Last year saw the rise of the cryptocurrency, making bitcoin a household name, ubiquitous but not fully understood. While the digital currency has been around for over five years, bitcoin’s massive expansion of popularity caught the attention of governments worldwide. But for a currency existing solely in the ether of the Internet, no one really seemed to understand how to approach regulating and taxing it.

For example, late last summer Germany clarified how it viewed bitcoins, as personal money, which meant that it was taxable to the individual via sales and capital gains tax. But its tax law is unclear as to how it will be implemented and how virtual stores that accept bitcoins will be taxed. Later in the year, Slovenia issued a statement that said any income (regardless of what form of currency was used) is taxable as a general income tax. But both Germany and Slovenia left too many questions unanswered.

The United States Federal Reserve weighed in on bitcoin too, saying, “virtual currencies like bitcoin have legitimate uses and should not be banned.” But without clear guidelines from the Internal Revenue Service, business owners, merchants, investors and individuals who have bitcoin assets are left in a legal gray area, unsure if their digital funds are taxable, and if so, how. That’s where Singapore comes back in.

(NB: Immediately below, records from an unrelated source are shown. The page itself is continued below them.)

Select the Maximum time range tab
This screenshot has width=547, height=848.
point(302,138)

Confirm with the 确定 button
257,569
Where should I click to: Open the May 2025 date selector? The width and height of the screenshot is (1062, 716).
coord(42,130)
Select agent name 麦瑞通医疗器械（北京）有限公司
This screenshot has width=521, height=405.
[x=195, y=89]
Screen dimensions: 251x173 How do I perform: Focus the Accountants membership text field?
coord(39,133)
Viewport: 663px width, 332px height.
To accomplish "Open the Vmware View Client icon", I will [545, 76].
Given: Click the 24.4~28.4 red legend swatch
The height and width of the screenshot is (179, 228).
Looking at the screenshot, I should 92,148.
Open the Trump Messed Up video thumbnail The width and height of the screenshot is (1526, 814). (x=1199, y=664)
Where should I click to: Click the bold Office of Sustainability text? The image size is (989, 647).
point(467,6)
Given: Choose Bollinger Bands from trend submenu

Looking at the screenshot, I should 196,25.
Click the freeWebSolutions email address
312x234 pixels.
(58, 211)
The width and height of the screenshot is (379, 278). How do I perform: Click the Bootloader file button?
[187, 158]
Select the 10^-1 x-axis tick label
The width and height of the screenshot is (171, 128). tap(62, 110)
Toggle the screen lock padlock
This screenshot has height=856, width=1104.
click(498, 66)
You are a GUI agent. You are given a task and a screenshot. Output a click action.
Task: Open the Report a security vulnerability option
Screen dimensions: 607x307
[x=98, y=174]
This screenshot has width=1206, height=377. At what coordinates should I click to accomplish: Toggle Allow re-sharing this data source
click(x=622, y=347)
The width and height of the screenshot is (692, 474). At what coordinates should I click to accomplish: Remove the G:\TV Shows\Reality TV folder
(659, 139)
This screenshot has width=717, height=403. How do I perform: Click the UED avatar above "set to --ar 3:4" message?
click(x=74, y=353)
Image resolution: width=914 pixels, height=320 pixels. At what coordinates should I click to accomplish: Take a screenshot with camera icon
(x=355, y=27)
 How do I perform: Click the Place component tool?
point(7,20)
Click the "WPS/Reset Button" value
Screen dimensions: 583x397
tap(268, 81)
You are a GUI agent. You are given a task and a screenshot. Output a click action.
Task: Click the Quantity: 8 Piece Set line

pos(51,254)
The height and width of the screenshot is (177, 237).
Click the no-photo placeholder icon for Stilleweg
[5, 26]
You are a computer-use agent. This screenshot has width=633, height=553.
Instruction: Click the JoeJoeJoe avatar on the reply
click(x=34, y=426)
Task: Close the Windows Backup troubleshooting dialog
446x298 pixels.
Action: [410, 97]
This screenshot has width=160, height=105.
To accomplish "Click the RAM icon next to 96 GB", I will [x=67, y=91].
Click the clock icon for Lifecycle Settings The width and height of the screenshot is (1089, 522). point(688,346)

The IRAS has given a clear and concise set of guidelines for bitcoin taxation. It breaks down like this: If you make money through transactions, like selling goods for bitcoins, they are taxable as income tax. If you make money through investments, otherwise known as capital gains, they are taxable at the current zero percent rate. (Singapore is very investor-friendly.) Bitcoins are also taxable in a second way, as a GST. Basically a GST means that if the transaction involves real money or services it is taxable (i.e. buying and selling bitcoins with dollars, or paying for services with bitcoins). However, if there are no real world goods or services, like paying for virtual clothing for your World of Warcraft avatar with bitcoins, then the transaction is not taxable. You can find a full list of the rules the IRAS has set out here.

While it is interesting (and perhaps tedious) to outline what is and isn’t taxable, the real point to focus on is how Singapore’s tax rules will affect the global treatment of the decentralized currency. Singapore has been looked at as an example of how the free market can excel, rated as the second freest economy in the world in 2013 just behind Hong Kong. And while staunch libertarians might see any taxation as an evil, setting a global standard, especially one as friendly as the IRAS tax rules, would give the cryptocurrency another level of validity, which it seriously needs.

Ultimately, bitcoin users need to embrace taxation as a road that leads to acceptance as a globalized alternative currency. While every nation will have different tax laws in the beginning, which will initially make doing business in multiple countries more difficult, the potential of a true global economy exists, free of a centralized bank and therefore bound to its community, to its users. Singapore’s new taxation may be just what bitcoin needs.